The enfolded narrative describes a land that is much like a nineteenth century American frontier circa 1830 with murderous Europeans and butchered Indians. It is, in fact, an unfinished novel that Mr Blank feels compelled to finish in his own way.
All of Mr Blank’s visitors are characters from earlier Auster novels which is either the writer being lazy or richly extending his fictional universe. Or playing a metafictional game. If the sole purpose of the book is to tell us that writers are trapped in rooms writing that is scarcely an original thought. In the end, this was my least favourite Auster novel and I hope next time Mr Blank is Mr Somebody and gets out of that locked room.
RESTLESS by William Boyd, Bloomsbury, $35
William Boyd, one of the leading novelists of today, has just published his ninth novel. It’s cracking espionage thriller, thoroughly authentic in period detail and atmosphere, recounted by two narratives – the first by Ruth Gilmartin is about how she discovers her mother Sally Gilmartin is really Eva Delectorskaya, a Russian emigre and spy, and the second, Eva’s narration of her life as a secret agent. Ruth lives in Oxford and teaches English as a second language, while trying to write a history thesis, the time being1976.

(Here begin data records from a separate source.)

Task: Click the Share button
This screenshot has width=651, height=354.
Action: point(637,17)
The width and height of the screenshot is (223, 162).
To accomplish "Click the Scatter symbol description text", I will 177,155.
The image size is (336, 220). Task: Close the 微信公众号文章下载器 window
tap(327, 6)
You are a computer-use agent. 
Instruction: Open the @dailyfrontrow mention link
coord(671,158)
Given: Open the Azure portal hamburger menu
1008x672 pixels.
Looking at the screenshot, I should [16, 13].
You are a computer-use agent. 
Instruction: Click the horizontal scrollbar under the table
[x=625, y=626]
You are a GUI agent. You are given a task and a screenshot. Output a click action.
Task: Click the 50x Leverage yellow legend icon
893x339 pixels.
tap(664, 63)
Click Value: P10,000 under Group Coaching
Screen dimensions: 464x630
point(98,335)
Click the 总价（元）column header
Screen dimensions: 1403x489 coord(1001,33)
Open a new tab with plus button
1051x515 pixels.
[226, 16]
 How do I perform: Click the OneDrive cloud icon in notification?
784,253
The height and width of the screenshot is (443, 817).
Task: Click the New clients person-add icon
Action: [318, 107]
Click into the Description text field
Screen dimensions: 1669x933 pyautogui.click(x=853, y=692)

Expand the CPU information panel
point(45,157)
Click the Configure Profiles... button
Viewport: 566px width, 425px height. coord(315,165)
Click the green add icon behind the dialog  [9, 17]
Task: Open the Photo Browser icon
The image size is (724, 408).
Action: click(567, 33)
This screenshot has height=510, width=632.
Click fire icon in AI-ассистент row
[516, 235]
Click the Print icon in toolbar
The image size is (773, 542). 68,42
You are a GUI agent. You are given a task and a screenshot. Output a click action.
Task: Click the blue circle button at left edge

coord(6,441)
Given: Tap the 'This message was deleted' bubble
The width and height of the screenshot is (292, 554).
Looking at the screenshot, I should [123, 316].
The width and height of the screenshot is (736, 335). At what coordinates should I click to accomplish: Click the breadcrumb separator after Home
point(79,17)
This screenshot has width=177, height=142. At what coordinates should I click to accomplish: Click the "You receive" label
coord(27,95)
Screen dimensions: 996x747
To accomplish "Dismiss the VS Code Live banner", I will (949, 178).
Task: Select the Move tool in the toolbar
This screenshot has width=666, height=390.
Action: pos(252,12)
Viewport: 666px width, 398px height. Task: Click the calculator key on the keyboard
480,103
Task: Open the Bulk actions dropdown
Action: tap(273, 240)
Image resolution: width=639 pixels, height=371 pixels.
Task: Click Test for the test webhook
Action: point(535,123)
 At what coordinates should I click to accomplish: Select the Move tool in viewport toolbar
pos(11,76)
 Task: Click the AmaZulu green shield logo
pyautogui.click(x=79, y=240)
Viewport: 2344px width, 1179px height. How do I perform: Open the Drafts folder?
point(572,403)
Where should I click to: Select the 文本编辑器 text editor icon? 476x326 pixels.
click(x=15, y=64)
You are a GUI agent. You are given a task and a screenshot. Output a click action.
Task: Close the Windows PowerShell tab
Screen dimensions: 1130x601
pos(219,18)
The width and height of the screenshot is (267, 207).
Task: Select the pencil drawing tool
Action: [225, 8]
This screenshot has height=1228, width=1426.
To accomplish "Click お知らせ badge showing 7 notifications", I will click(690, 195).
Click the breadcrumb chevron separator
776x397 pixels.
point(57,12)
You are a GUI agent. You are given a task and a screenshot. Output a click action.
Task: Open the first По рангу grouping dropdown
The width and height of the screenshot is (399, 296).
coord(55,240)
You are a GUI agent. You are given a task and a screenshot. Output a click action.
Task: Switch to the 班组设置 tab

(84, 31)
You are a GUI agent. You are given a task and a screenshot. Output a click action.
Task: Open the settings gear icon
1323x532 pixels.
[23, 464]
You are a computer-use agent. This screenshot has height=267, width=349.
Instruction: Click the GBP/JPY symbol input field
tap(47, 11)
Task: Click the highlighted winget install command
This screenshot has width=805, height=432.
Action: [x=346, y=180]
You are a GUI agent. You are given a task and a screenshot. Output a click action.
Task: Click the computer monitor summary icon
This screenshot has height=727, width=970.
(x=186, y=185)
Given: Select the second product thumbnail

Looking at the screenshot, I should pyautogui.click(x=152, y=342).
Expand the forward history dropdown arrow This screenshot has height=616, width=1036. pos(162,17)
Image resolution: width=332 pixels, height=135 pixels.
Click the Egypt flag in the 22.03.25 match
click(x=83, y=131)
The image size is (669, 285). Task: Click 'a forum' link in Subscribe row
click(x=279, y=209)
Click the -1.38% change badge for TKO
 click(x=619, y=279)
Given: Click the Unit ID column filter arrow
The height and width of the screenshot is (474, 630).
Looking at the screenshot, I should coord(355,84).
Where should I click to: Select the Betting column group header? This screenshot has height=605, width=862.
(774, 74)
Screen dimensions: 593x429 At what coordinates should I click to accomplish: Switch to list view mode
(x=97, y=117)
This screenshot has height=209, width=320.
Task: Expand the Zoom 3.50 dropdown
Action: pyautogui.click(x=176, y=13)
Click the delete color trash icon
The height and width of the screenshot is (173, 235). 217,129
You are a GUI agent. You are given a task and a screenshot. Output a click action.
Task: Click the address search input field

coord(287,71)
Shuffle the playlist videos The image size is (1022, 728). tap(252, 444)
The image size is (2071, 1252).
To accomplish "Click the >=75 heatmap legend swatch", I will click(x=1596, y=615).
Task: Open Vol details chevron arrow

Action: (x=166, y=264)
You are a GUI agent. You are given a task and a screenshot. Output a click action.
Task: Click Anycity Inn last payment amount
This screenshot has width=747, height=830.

For obvious reasons, the war document is the more gripping, yet the book as a whole is enthralling with Ruth having to put up with shady characters who boast of making porno films and being mixed up with the Baader-Meinhof Gang – though who knows if it is all true? As with all such double narratives, we wait for them to intersect which satisfyingly they do.
Eva is recruited at the funeral of her brother Kolia by the novel’s suave bete noire, the polished and urbane Lucas Romer with an “upper class, patrician” accent – “swarthy, with dense eyebrows, uncurved, like two black horizontal dashes beneath his high forehead”. Her brother’s death is given as a reason for her to join up for Kolia who also used to work for Mr Romer.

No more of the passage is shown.